Besse Cooper, World’s Oldest Person, Dies Aged 116

Published on: December 5, 2012 at 3:22 AM

Monroe, GA — Besse Cooper , the woman officially recognized as the world’s oldest person, has died. She was 116.

Besse passed away on Tuesday afternoon in a Georgia nursing home, reports the Associated Press . Her son, Sidney Cooper, said she died peacefully in Monroe, around 45 miles east of Atlanta.

Besse Cooper’s immense age meant she had lived during three different centuries, was already a teenager by the time the Titanic sunk, and would have been 71 at the time of the moon landing.

Sidney Cooper explained how his mother had recently suffered a stomach virus, only to feel better on Monday. Bu,t by Tuesday, after she’d had her hair set and watched a Christmas video, she suffered from problems with her breathing. She was hooked up to an oxygen supply, only to pass away at approximately 2 pm. Her son told the Associated Press :

“With her hair fixed it looked like she was ready to go.”

In recent years, plenty of people have laid claim to being the world’s oldest individual including a Chinese woman who said she was 127 and a Georgian woman who was reputedly 132 when she died in October.
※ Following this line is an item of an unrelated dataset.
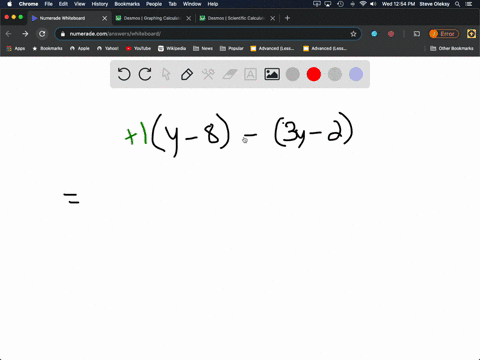Open a new browser tab
Screen dimensions: 480x360
click(x=287, y=18)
However, Besse Cooper was officially recognized as the world’s oldest person in January 2011 by Guinness World Records. In May 2011, record-keepers learned that Maria Gomes Valentin of Brazil was 48 days older, but Valentin died the next month.
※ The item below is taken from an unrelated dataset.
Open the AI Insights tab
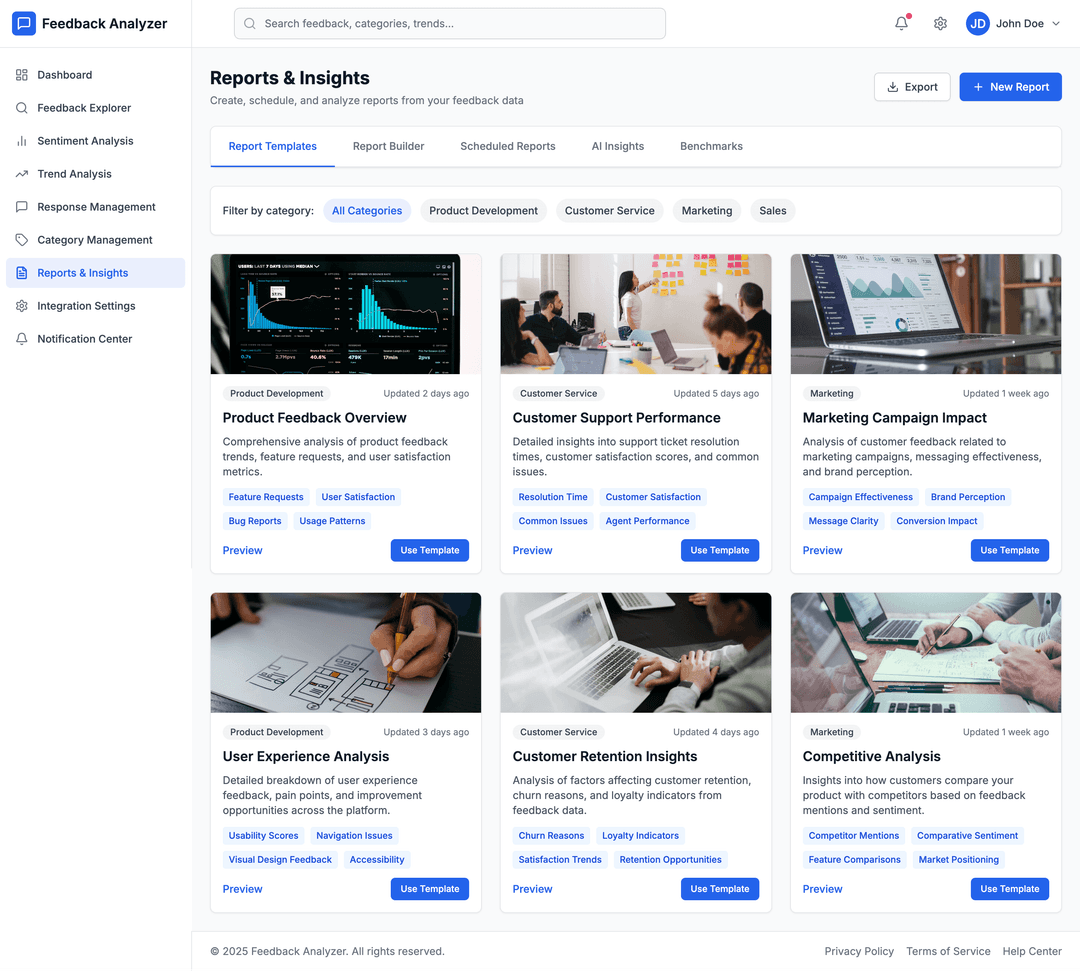This screenshot has width=1080, height=971. [x=617, y=146]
Robert Young, Guinness senior consultant for gerontology, recalls meeting Cooper when she was 11 years old and remembers her mental quickness:

“It’s a sad day for me. At that age she was doing really well, she was able to read books.”
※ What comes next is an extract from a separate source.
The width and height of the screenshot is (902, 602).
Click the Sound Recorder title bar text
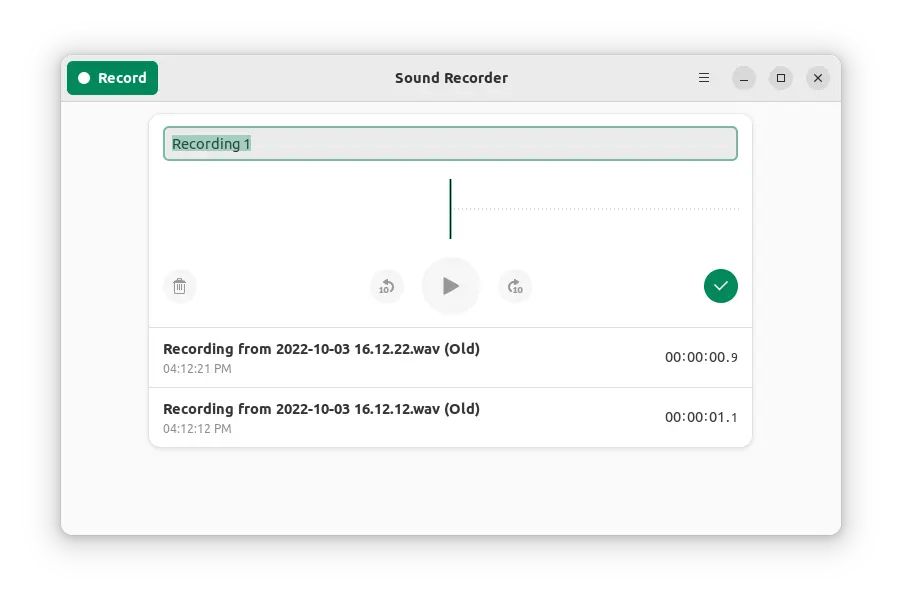point(451,78)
When Besse celebrated her 115th birthday last year, she was serenaded by a musician from Nashville while she snacked on small slivers of cake.

Sidney Cooper has confirmed the family will hold a funeral for Besse later this week.

Her title of world’s oldest person now passes to 115-year-old Dina Manfredini of Johnston, Iowa, according to Young. Manfredini has to wait a little longer before she breaks the all-time Guinness record however. That benchmark belongs to Jeanne Calment, a French woman who lived to be 122 years old and died in 1997.